The ideal skin temperature is 32˚C, however, when sitting against a normal backrest the skin temperature rises 2.2˚C on average within 30 minutes. Tests show that the temperature of a backrest can increase from 23˚C to 34˚C in 100 minutes, creating lots of unwanted heat and moisture. This moisture can lead to skin maceration.
WheelAir helps control temperature, sweat, and microclimate. Our tests show that the WheelAir Cushion Cover can lower temperature by 6°C and reduce relative humidity by 41%, and the WheelAir Slingback can prevent an increase in temperature of 9°C and reduce relative humidity by 25%.
Microclimate & moisture lesions
Moisture lesions or moisture-associated skin damage (MASD) is defined as inflammation and erosion of the skin caused by prolonged exposure to moisture. Unlike a pressure sore, MASD occurs on non-bony parts of the body too. Moisture lesions cause superficial loss of epidermis (the top layer of the skin) and/or dermis (the second layer of skin), which may be preceded by areas of erythema on intact skin.
The effect of moisture on the skin can be damaging, especially trapped moisture which is often a result of poor air circulation. Excessive moisture will affect the dermis by weakening the collagen and softening the stratum corneum in the epidermis which can lead to maceration. Macerated skin can be recognised as pink or white surrounding skin with non-uniformly distributed redness at the centre.
How and when does excessive moisture occur?
An increase in the metabolic rate increases the body tissues’ susceptibility to the ischaemic effects of shear and pressure. Sweat is then produced to regulate the body’s temperature. Equally, where the body and support surface come into contact, a rise in temperature may occur due to increased pressure, causing occlusion of the circulation, inflammation and an accumulation of warmth between the skin and the surface. As heat builds up, moisture will accumulate causing the skin to feel damp.
Previously, the only method to help evaporation of moisture and aid in cooling affected areas was to reposition the person or advise the person to reposition themselves. Now, the WheelAir technology will now do this automatically, without any necessary repositioning.
Microclimate & pressure ulcers
Pressure is just one key factor in pressure ulcer development. The microclimate is controlled at the seat surface, which should be considered when choosing the appropriate surface for you. It is important that the backrest is moisture and air permeable so that it will not lock in moisture which can soften and macerate the skin, making it more vulnerable to pressure and friction.

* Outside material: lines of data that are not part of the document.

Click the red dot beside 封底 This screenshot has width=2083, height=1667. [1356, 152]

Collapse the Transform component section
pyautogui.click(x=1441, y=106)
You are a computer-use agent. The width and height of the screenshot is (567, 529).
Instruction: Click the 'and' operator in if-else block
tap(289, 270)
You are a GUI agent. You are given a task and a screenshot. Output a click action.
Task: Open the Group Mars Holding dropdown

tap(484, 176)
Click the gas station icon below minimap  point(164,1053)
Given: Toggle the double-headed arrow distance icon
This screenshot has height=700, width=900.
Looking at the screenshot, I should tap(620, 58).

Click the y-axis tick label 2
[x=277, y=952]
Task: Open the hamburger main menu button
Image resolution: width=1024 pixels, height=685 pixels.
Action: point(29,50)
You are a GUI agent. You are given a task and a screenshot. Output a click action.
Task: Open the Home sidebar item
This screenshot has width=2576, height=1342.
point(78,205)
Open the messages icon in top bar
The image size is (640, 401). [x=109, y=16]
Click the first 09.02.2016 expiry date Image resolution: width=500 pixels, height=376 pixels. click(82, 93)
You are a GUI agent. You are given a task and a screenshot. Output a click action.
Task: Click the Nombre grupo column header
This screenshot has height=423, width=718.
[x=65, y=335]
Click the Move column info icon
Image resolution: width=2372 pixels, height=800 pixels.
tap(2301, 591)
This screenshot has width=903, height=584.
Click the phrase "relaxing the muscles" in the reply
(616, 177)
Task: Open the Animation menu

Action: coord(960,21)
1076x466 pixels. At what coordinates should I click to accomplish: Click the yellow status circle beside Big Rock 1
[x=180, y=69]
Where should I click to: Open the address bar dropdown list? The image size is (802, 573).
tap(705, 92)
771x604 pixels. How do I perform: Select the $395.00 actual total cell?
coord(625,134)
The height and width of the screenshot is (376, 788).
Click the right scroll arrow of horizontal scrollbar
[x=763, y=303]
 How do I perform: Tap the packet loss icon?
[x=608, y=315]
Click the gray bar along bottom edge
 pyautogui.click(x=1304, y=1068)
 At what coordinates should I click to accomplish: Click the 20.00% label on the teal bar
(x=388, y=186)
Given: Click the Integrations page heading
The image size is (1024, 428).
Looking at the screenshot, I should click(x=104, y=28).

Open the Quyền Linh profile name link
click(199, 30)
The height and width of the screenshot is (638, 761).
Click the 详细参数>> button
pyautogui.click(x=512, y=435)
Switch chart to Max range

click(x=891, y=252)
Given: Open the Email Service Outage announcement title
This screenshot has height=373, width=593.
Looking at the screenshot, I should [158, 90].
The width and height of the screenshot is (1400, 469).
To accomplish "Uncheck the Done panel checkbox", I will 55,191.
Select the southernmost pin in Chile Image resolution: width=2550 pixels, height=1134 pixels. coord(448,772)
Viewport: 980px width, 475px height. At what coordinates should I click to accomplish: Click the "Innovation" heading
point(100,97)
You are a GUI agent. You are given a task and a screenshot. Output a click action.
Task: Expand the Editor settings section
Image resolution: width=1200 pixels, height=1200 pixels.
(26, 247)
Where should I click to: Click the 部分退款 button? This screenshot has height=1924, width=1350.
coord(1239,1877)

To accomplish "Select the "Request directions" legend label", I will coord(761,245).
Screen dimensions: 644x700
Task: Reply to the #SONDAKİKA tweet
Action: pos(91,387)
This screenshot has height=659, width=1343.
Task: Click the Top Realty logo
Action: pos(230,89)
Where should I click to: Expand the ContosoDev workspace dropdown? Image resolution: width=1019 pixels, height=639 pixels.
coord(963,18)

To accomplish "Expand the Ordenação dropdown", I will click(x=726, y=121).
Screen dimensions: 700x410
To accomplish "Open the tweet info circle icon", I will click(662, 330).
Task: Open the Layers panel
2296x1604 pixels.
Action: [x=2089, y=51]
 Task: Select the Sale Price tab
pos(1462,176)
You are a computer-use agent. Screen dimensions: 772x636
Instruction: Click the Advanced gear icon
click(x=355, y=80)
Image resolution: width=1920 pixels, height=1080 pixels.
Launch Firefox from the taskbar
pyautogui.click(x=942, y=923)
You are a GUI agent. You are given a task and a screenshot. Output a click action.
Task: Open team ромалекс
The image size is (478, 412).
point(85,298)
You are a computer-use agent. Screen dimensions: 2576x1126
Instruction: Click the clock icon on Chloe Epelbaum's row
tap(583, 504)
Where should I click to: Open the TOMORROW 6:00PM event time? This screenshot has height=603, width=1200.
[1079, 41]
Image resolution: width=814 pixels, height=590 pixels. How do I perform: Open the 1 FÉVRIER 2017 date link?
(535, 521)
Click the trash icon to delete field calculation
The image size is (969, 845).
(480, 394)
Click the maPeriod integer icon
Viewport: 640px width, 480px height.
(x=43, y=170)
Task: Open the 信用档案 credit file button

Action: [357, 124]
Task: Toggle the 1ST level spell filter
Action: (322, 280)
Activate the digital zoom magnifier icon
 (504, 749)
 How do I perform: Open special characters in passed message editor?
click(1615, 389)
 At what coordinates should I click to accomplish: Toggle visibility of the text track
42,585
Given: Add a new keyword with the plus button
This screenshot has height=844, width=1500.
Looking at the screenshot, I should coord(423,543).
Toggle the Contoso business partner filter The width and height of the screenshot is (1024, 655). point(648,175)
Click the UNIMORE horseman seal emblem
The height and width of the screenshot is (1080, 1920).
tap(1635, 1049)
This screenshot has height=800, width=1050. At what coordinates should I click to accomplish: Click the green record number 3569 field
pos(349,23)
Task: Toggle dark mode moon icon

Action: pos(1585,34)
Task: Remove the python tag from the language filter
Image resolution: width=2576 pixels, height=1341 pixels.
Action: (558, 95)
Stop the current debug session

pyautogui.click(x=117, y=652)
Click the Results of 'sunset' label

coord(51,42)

Areas prone to skin ulcers which WheelAir predominantly covers are the spine, sacrum and coccyx. When choosing a hard-shell back, attention should also be paid to the shoulder blades. Clinical evidence shows that elevated skin temperature leads to a higher incidence for tissue damage. Similarly, due to the moisture, the macerated skin in contact with a solid surface equals a higher coefficient of friction. Friction leads to skin shear, which leads to tissue ischemia and localised tissue necrosis.